## Task description
Pull out the lines from the one holding "Privacyverklaring (55, 2532)" through the final line, both included, and reproduce them word for word. Leave the pictures out.

## Record excerpts
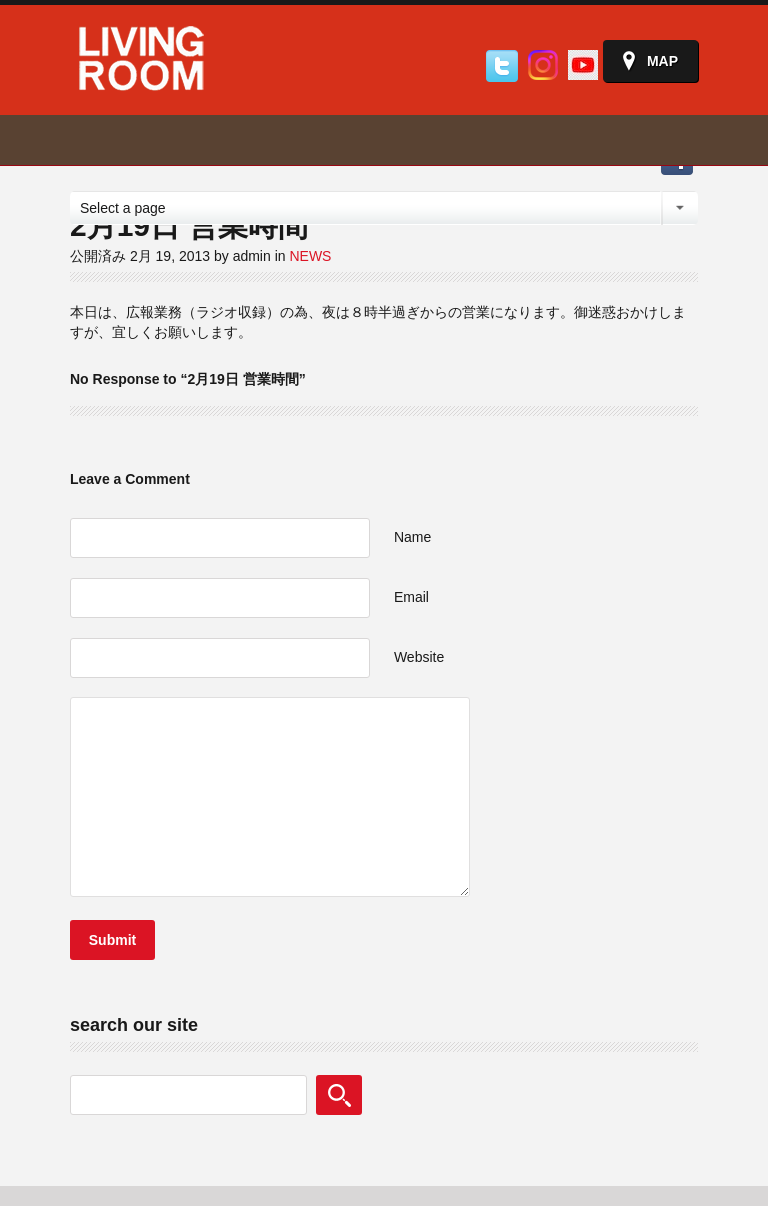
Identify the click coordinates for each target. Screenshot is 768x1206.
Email (411, 597)
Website (419, 657)
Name (412, 537)
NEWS (310, 256)
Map (662, 61)
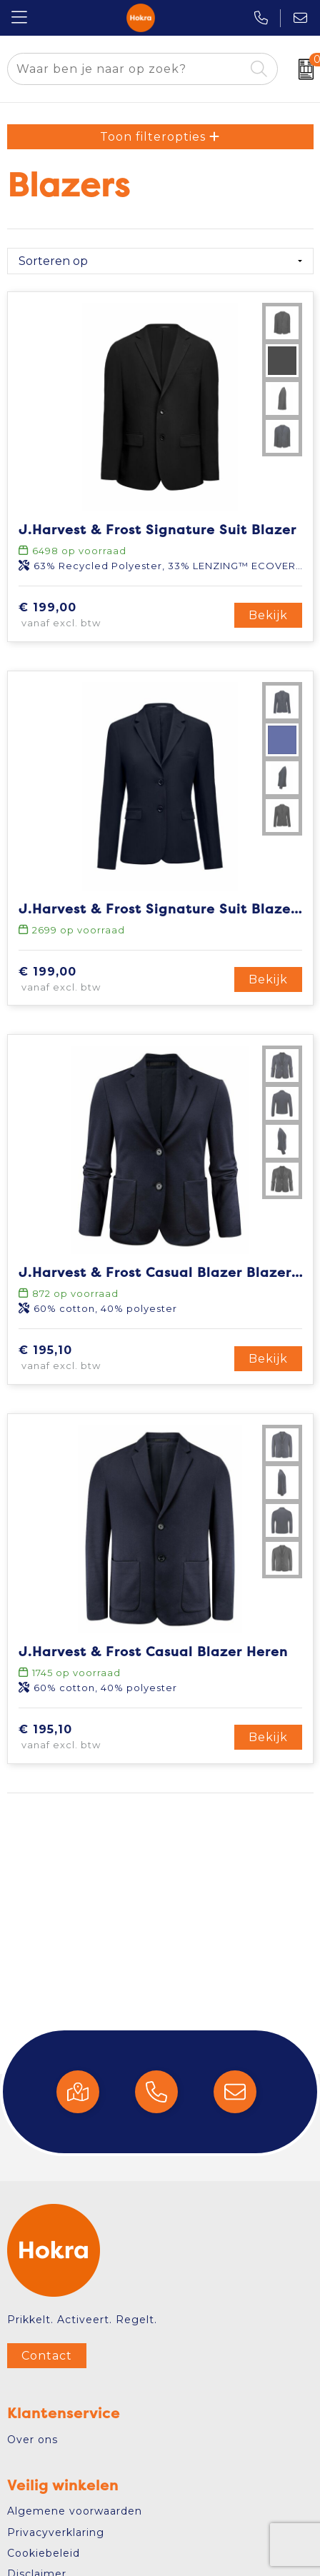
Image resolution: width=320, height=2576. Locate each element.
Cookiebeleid (43, 2553)
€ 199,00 (89, 616)
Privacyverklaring (55, 2532)
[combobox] (126, 68)
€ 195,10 (86, 1358)
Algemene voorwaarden (74, 2511)
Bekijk (268, 615)
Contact (46, 2355)
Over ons (32, 2439)
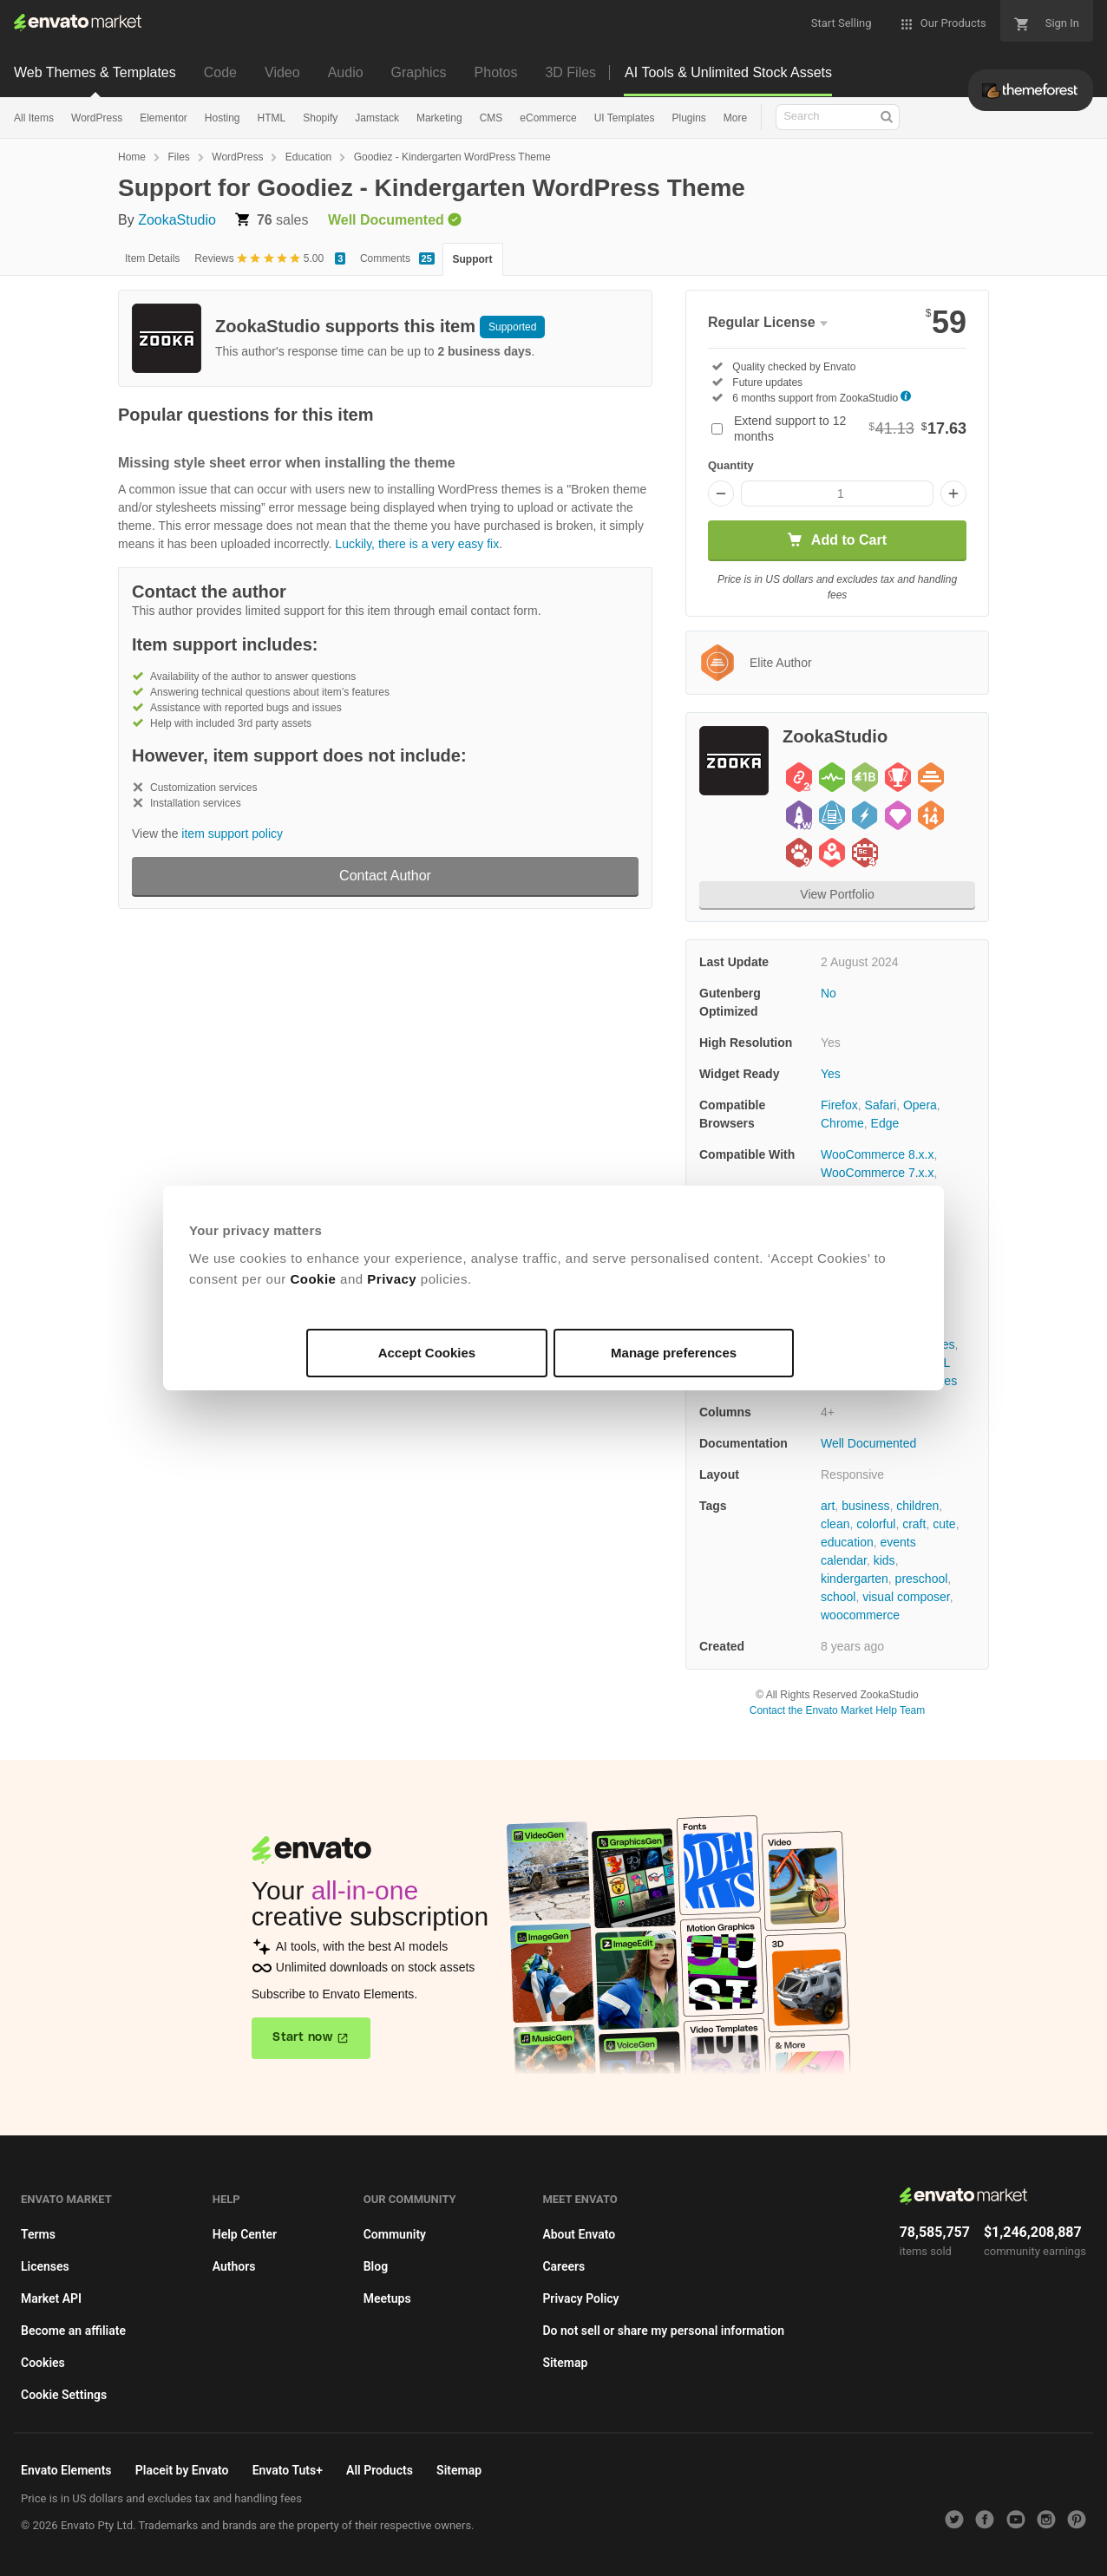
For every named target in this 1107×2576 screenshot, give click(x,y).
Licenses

## Written answer
Privacyverklaring (55, 2532)
[combobox] (126, 68)
€ 195,10 (86, 1358)
Algemene voorwaarden (74, 2511)
Bekijk (268, 615)
Contact (46, 2355)
Over ons (32, 2439)
For every named target in this 1107×2576 screenshot, give click(x,y).
Licenses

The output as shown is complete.